Much more flexible are the pair of 1.4-litre turbocharged petrols with either 123bhp or 148bhp. With the higher-powered version, the Astra’s 0-62mph pace isn’t too far off that of some ‘warm’ hatches. Despite this, it’s capable of the same fuel economy as the 123bhp variant. If you’re after even more power, there’s a turbocharged 1.6-litre petrol engine that delivers fairly vivid performance.
If you're after the lowest running costs possible the trio of diesel engines Vauxhall will appeal. The entry-level version has 108bhp, which is enough to give it respectable pace, although we prefer the more powerful 134bhp diesel. It’s still capable of returning impressive fuel economy, but is more flexible, making for more relaxed progress. The most potent diesel has twin turbos and produces 158bhp, but emissions and economy suffer.
Suspension and ride comfort
While you’d never call the Astra uncomfortable, it doesn’t cosset you from road imperfections as much as some rivals, led by the Volkswagen Golf, especially at low speeds. The suspension is firm, so you feel the undulations of the road, while broken surfaces can lead to the odd thump into the interior. At no point does it feel jarring, however.

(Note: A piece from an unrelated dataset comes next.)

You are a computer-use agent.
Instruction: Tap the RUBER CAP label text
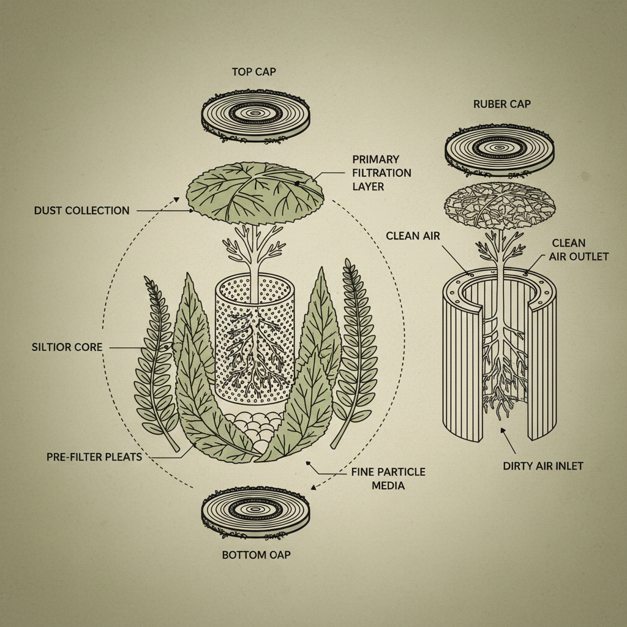point(501,104)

As with any car, the ride isn’t helped by increasing the size of the wheels – something to remember when selecting your chosen model and options. Even so, in our view anything up to 17in wheels still provide a perfectly acceptable level of comfort.
Vauxhall has made a lot of noise about how much weight it has taken out of the Astra, and it has made enough of a difference to how the car handles to be really noticeable. This Astra is alert and engaging around corners, feels keen to change direction and, while there’s some body roll, it’s not excessive.
Unfortunately, the Astra’s steering lets it down, giving little feedback to the driver and suffering from weighting that is too light on lower trim levels – although SRi models do receive a Sport button that adds welcome weight to it. It’s good, but not quite good enough to beat the benchmark Ford Focus.
Noise and vibration
Although you might expect Vauxhall to have jettisoned much of the car's sound deadening material in the quest for weight loss, the Astra is better than average in terms of refinement. Road noise is well suppressed , although there is some wind noise from around the door mirrors at motorway speeds.
The four-cylinder petrol engines are smooth, only becoming vocal when pushed towards the top of the rev range, but even then they never sound harsh. The three-cylinder models aren’t bad either, but they do transmit some vibration through the steering wheel and pedals and can get noisy when pushed.
There’s also a bit of vibration from the diesels, while some of the expected diesel clatter also makes itself heard – more so in the 158bhp version than the lower-powered models.
Manual gearboxes are smooth to operate, but the gearlever’s action is a touch vague.